I understand the math. I know what the op was trying to say. But they worded it wrong. The 2nd riddle is the same as the first.

2 comments

There are two separate things here. First, the premise of the riddle. Second, the procedure of the game show (as fictionalized within the riddle).

If "... and shows you a goat" is a part of the procedure of the game show, there is additional information imparted by the host's selection compared to the situation where "... and shows you a goat" is an artifact of the particular play through the game that is being described in the riddle and the procedure by which that situation was arrived at did not incorporate knowledge of where the car was.

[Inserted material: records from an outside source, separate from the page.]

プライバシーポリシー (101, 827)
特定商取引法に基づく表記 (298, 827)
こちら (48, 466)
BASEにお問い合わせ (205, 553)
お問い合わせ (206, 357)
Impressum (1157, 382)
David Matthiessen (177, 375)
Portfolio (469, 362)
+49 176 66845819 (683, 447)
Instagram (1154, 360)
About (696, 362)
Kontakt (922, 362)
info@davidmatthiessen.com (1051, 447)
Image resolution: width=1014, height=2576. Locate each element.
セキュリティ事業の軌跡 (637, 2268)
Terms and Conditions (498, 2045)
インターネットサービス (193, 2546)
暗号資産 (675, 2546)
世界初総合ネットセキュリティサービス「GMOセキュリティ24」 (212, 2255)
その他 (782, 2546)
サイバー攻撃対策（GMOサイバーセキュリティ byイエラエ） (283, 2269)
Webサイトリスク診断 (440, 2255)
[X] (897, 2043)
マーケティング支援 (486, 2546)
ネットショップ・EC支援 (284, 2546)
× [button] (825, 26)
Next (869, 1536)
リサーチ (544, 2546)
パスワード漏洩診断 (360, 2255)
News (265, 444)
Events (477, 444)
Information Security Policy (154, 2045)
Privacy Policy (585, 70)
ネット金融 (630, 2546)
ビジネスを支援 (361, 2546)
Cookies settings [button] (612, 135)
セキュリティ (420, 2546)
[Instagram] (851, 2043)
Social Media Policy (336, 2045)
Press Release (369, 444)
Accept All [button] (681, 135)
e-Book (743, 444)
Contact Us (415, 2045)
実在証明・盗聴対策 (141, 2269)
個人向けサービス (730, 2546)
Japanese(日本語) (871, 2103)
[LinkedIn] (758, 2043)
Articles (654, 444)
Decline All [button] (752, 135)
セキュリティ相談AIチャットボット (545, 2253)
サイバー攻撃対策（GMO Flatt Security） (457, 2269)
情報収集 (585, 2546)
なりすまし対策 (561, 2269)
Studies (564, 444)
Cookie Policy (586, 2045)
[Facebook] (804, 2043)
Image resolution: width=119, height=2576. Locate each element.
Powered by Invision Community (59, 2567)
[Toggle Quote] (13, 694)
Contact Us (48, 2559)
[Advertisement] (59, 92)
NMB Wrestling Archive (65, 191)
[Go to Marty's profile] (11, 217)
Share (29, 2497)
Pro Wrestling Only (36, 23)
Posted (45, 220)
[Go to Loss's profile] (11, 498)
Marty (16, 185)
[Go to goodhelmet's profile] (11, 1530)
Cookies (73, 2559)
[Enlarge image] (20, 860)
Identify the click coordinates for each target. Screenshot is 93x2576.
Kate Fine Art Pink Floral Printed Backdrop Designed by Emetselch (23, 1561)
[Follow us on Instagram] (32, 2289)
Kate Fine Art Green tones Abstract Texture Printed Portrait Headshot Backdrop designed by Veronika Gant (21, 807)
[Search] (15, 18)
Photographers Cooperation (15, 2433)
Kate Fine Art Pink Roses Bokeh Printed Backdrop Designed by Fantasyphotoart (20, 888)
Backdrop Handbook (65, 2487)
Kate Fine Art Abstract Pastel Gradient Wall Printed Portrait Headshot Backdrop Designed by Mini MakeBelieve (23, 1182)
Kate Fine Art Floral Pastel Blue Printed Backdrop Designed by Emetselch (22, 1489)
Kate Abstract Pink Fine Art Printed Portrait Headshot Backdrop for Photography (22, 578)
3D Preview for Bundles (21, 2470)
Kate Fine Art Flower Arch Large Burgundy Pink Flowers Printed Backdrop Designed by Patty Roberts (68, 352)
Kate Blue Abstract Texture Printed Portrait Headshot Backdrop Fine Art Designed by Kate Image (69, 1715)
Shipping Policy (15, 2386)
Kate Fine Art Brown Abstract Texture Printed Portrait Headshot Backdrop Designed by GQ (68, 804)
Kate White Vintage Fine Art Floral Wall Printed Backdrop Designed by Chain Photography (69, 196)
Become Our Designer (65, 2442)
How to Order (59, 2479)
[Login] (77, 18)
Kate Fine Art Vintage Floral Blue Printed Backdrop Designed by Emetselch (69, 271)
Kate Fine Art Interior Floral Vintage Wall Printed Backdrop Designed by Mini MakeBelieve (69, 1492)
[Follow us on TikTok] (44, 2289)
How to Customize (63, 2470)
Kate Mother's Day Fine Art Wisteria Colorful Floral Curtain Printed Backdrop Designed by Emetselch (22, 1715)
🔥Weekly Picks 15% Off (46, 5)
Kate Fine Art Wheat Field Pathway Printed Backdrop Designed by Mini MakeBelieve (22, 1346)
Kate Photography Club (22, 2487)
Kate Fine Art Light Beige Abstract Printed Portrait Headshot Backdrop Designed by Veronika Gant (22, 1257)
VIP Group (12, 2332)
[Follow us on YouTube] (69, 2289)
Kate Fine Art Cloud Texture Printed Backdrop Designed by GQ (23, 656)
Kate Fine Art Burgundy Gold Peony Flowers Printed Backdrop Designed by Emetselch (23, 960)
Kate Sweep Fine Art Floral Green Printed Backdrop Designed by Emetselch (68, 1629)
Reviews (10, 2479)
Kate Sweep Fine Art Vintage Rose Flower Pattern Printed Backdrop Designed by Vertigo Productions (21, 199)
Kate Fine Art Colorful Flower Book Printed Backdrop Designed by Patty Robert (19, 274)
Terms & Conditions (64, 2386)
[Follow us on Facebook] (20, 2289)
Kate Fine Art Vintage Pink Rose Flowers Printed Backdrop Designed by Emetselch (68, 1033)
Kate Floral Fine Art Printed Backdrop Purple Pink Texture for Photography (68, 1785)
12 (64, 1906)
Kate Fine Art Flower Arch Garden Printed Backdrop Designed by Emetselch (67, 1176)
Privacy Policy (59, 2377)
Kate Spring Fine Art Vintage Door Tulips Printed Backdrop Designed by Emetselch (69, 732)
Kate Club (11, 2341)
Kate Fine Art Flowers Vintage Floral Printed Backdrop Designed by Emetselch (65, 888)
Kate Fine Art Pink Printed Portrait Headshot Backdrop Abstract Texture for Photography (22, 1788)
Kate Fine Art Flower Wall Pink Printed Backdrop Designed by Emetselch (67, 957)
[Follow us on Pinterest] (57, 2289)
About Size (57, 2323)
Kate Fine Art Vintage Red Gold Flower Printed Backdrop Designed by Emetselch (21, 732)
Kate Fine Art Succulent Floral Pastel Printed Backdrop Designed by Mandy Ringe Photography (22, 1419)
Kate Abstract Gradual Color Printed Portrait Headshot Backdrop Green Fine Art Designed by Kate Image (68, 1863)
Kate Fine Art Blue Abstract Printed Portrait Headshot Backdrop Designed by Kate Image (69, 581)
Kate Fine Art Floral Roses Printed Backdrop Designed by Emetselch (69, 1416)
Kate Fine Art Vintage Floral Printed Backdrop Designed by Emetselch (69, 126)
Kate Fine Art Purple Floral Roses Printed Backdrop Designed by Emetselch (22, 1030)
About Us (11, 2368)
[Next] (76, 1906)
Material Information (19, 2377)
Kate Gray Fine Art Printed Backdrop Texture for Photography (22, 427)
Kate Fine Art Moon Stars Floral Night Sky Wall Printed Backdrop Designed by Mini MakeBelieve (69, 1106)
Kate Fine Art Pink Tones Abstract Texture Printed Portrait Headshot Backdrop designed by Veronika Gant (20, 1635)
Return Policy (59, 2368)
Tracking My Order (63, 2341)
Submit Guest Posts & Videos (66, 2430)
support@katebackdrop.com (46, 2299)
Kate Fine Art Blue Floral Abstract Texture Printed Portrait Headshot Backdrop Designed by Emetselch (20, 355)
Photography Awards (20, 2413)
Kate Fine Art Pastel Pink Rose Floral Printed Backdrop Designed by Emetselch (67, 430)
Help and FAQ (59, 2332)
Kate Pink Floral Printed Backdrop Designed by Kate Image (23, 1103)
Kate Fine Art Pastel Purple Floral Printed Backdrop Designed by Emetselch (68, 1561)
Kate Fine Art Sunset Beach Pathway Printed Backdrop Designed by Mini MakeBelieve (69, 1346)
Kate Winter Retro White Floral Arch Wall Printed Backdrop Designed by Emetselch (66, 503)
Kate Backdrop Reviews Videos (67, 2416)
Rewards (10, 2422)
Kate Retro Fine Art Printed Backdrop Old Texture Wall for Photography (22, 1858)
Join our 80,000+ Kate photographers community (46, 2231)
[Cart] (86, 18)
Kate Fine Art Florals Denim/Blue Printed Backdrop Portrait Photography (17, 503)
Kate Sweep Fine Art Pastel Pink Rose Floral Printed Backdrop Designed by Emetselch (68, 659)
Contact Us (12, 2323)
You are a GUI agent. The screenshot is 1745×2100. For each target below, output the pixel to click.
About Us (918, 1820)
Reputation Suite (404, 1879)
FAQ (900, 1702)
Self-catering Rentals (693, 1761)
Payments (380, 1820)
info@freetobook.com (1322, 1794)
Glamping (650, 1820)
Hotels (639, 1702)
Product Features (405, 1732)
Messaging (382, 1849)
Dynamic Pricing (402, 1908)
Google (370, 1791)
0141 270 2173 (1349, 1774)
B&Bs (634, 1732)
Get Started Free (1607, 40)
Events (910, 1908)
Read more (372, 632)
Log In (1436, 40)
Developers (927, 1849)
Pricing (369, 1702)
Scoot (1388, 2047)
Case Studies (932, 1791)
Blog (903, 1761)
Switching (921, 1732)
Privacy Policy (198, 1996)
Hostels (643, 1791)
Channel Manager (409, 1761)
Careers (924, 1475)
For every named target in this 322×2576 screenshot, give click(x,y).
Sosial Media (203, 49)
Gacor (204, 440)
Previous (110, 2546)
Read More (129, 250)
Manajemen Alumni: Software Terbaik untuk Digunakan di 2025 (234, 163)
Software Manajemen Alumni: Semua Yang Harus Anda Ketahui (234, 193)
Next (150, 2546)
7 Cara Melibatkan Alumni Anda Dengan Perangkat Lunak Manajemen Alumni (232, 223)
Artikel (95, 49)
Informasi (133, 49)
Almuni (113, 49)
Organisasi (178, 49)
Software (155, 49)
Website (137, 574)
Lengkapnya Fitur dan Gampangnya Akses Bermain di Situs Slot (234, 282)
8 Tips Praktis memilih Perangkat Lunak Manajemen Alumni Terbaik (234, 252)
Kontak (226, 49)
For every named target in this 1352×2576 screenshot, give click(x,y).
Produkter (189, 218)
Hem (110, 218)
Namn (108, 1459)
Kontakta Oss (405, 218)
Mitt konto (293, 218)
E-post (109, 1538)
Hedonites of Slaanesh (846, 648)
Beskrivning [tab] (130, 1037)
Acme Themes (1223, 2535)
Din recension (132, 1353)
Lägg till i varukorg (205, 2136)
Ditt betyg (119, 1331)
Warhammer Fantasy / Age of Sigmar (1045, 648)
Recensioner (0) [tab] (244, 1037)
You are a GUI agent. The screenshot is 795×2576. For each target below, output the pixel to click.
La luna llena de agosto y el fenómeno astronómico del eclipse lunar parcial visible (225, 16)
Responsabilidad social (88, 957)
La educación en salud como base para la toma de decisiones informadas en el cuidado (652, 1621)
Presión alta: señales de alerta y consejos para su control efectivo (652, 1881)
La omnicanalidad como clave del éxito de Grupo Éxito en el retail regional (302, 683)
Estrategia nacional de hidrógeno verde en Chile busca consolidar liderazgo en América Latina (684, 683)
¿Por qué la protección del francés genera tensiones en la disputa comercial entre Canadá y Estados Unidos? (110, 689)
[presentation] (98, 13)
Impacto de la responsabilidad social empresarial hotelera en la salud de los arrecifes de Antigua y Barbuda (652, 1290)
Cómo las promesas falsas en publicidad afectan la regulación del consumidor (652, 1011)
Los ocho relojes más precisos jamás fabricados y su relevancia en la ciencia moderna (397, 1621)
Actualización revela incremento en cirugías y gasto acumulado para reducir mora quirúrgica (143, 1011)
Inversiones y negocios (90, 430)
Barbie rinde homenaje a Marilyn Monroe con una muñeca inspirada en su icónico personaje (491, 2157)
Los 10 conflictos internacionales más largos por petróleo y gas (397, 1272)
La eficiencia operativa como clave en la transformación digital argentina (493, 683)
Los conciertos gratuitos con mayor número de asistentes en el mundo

The question is phrased ad-hoc. We know the host picked a goat in both scenarios. Decision time. Do we switch or no? It didn't ask: "On an infinite timeline where the host might not always pick the goat, should we switch and if so when?" Which I think is what op was trying to say.
It matters why the host picked the goat. (Or, more precisely, what the odds were of him doing otherwise when he picked). That we're looking at a goat doesn't tell us everything.

Again, write the simulation. Either the switch strategy will win 2/3 of the time or 1/2 of the time, depending on how you write Monty. Only one of those approaches matches the results we saw IRL - Monty never revealed the car (so far as I'm aware) - but either is consistent with many phrasings of the question, and OP correctly specified the other case above.

you keep telling me to write a simulation. It won't matter. the code is the same for both questions since they are asking the same thing.
That's not true, but we'll pick it up under the code jayvanguard supplied.
No. Even in the case of a single trial, it matters.

If the host picks randomly, and the host picks a goat, and you switch, your odds of a car are 1/3, just as if you'd stuck. There's no point.

If the host always chooses a goat, and the host picks a goat, and you switch, your odds are 2/3 in favor of now having a car. You should always switch.

Intuition suggests this. Statistics proves it. If you implement this in software, you will see it happening to you in black and white, right before your eyes.

"If the host picks randomly, and the host picks a goat, and you switch, your odds of a car are 1/3, just as if you'd stuck. There's no point."

1/2, once you see the goat. One of 1/3, 2/3, and 1/2 beforehand, depending on what happens when Monty shows a car: whether you automatically win, automatically lose, or start over from the top, respectively.

Right, to be clear, that's your total chance of walking away from the show with a car. Switching doesn't change it.
Right.
> The probability of the host showing a goat in both cases is 1.

Are you familiar with the concept of prior probability? The premise of the meta-riddle is that both hosts showed a goat, but one host could have not shown a goat. So there must be a difference in the information conveyed by that goat.

Again, there isn't anything special about this problem, it's just how probabilities work. Respectfully-- there are a number of different people trying to explain this to you in different ways, and you can verify it on Wikipedia. Are you positive you do understand the math?